Son frère ne semblait pas perturbé par les actions de leur père. Peut-être ne comprenait-il pas les conséquences possibles.
« La bêtise de quelqu'un peut aussi tuer les autres. » Dit-elle.
Il fronça les sourcils. « Tu devrais prévenir le roi. »
Angélica secoua violemment la tête. Son frère ne semblait toujours pas comprendre.

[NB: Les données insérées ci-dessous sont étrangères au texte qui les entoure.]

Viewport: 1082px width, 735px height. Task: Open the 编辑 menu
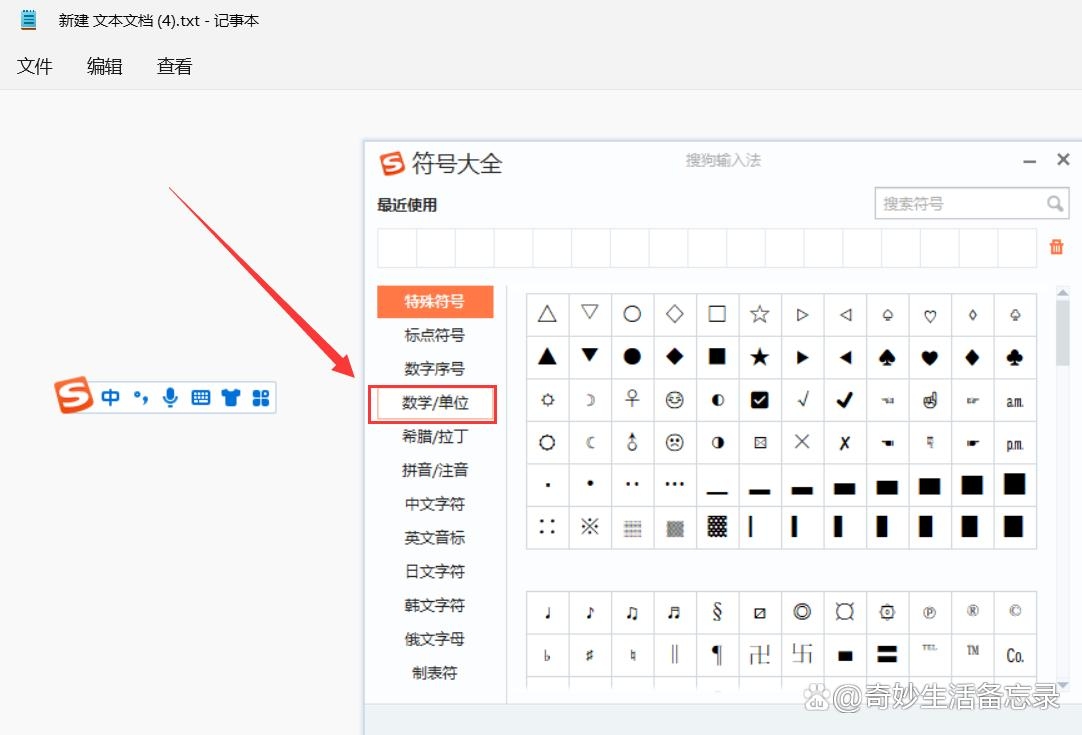click(104, 66)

« Père est responsable de ses propres actes. Selon la loi, aucun homme n'est puni pour les crimes d'un autre homme. » Expliqua Guillaume.
« Les gens se moquent des lois, Guillaume. Et… tu ne te soucies pas de père ? Tu veux qu'il soit tué ? »
« Je ne veux pas qu'il soit tué. Mais s'il se fiche de nous, pourquoi nous en soucierions-nous ? Il nous met en danger. Nous devons nous protéger. Je ne veux pas que tu meures à cause de ses erreurs. »
Le cœur d'Angélica s'alourdit. Elle était surtout triste pour son frère. Tout ce qu'elle avait toujours voulu était qu'il ait au moins un bon parent et elle avait essayé de les rapprocher, mais en vain. Tous ses efforts étaient perdus. Son père ne changerait jamais.